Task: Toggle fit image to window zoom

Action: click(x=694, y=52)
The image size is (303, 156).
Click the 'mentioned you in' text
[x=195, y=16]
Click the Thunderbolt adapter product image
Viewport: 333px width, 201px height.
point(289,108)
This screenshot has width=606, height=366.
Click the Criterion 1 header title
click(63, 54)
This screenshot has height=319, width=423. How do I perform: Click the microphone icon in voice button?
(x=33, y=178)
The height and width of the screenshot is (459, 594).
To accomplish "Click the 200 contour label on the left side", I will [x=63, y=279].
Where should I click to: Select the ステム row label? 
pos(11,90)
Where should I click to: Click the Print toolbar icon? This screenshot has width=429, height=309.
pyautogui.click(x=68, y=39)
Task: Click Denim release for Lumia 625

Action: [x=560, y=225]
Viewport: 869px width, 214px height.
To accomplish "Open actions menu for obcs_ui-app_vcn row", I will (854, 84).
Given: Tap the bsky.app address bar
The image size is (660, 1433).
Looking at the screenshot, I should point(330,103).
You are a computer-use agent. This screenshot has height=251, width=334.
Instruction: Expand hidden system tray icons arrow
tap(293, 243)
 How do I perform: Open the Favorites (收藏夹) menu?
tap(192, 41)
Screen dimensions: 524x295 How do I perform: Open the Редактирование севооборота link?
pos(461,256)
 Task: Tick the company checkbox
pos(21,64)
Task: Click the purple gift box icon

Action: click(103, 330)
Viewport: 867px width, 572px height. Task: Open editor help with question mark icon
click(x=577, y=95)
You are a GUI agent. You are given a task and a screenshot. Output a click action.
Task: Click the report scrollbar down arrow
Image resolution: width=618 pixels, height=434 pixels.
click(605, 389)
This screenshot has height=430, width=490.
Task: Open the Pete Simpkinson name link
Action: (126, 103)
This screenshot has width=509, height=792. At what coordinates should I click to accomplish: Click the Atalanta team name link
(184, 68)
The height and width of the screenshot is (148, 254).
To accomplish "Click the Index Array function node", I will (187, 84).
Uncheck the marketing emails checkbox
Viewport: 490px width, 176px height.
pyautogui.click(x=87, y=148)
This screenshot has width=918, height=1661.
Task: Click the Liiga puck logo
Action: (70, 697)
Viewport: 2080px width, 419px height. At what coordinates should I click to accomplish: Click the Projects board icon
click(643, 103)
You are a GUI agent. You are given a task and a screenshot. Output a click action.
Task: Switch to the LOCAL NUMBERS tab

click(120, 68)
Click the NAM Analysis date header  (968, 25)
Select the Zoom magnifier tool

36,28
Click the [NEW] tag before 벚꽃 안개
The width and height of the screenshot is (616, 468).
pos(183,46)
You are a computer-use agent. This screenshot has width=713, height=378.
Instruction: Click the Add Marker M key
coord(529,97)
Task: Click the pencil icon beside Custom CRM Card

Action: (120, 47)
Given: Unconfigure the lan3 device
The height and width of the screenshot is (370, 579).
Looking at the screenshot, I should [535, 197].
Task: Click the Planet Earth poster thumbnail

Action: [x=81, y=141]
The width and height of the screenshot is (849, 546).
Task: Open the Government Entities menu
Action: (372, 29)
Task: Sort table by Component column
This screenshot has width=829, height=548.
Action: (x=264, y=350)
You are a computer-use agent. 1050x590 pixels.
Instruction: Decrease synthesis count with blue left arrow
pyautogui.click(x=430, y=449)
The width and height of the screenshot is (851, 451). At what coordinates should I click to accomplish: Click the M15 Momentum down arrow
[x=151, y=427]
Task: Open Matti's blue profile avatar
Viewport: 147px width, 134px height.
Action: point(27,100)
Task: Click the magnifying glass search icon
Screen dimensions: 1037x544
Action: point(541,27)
_ _ _
Exercise
Reproduce every one of the lines above word for word, from start to end.

Exercise output
Task: Toggle fit image to window zoom

Action: click(x=694, y=52)
The image size is (303, 156).
Click the 'mentioned you in' text
[x=195, y=16]
Click the Thunderbolt adapter product image
Viewport: 333px width, 201px height.
point(289,108)
This screenshot has width=606, height=366.
Click the Criterion 1 header title
click(63, 54)
This screenshot has height=319, width=423. How do I perform: Click the microphone icon in voice button?
(x=33, y=178)
The height and width of the screenshot is (459, 594).
To accomplish "Click the 200 contour label on the left side", I will [x=63, y=279].
Where should I click to: Select the ステム row label? 
pos(11,90)
Where should I click to: Click the Print toolbar icon? This screenshot has width=429, height=309.
pyautogui.click(x=68, y=39)
Task: Click Denim release for Lumia 625

Action: [x=560, y=225]
Viewport: 869px width, 214px height.
To accomplish "Open actions menu for obcs_ui-app_vcn row", I will (854, 84).
Given: Tap the bsky.app address bar
The image size is (660, 1433).
Looking at the screenshot, I should point(330,103).
You are a computer-use agent. This screenshot has height=251, width=334.
Instruction: Expand hidden system tray icons arrow
tap(293, 243)
 How do I perform: Open the Favorites (收藏夹) menu?
tap(192, 41)
Screen dimensions: 524x295 How do I perform: Open the Редактирование севооборота link?
pos(461,256)
 Task: Tick the company checkbox
pos(21,64)
Task: Click the purple gift box icon

Action: click(103, 330)
Viewport: 867px width, 572px height. Task: Open editor help with question mark icon
click(x=577, y=95)
You are a GUI agent. You are given a task and a screenshot. Output a click action.
Task: Click the report scrollbar down arrow
Image resolution: width=618 pixels, height=434 pixels.
click(605, 389)
This screenshot has height=430, width=490.
Task: Open the Pete Simpkinson name link
Action: (126, 103)
This screenshot has width=509, height=792. At what coordinates should I click to accomplish: Click the Atalanta team name link
(184, 68)
The height and width of the screenshot is (148, 254).
To accomplish "Click the Index Array function node", I will (187, 84).
Uncheck the marketing emails checkbox
Viewport: 490px width, 176px height.
pyautogui.click(x=87, y=148)
This screenshot has width=918, height=1661.
Task: Click the Liiga puck logo
Action: (70, 697)
Viewport: 2080px width, 419px height. At what coordinates should I click to accomplish: Click the Projects board icon
click(643, 103)
You are a GUI agent. You are given a task and a screenshot. Output a click action.
Task: Switch to the LOCAL NUMBERS tab

click(120, 68)
Click the NAM Analysis date header  (968, 25)
Select the Zoom magnifier tool

36,28
Click the [NEW] tag before 벚꽃 안개
The width and height of the screenshot is (616, 468).
pos(183,46)
You are a computer-use agent. This screenshot has width=713, height=378.
Instruction: Click the Add Marker M key
coord(529,97)
Task: Click the pencil icon beside Custom CRM Card

Action: (120, 47)
Given: Unconfigure the lan3 device
The height and width of the screenshot is (370, 579).
Looking at the screenshot, I should [535, 197].
Task: Click the Planet Earth poster thumbnail

Action: [x=81, y=141]
The width and height of the screenshot is (849, 546).
Task: Open the Government Entities menu
Action: (372, 29)
Task: Sort table by Component column
This screenshot has width=829, height=548.
Action: (x=264, y=350)
You are a computer-use agent. 1050x590 pixels.
Instruction: Decrease synthesis count with blue left arrow
pyautogui.click(x=430, y=449)
The width and height of the screenshot is (851, 451). At what coordinates should I click to accomplish: Click the M15 Momentum down arrow
[x=151, y=427]
Task: Open Matti's blue profile avatar
Viewport: 147px width, 134px height.
Action: point(27,100)
Task: Click the magnifying glass search icon
Screen dimensions: 1037x544
Action: point(541,27)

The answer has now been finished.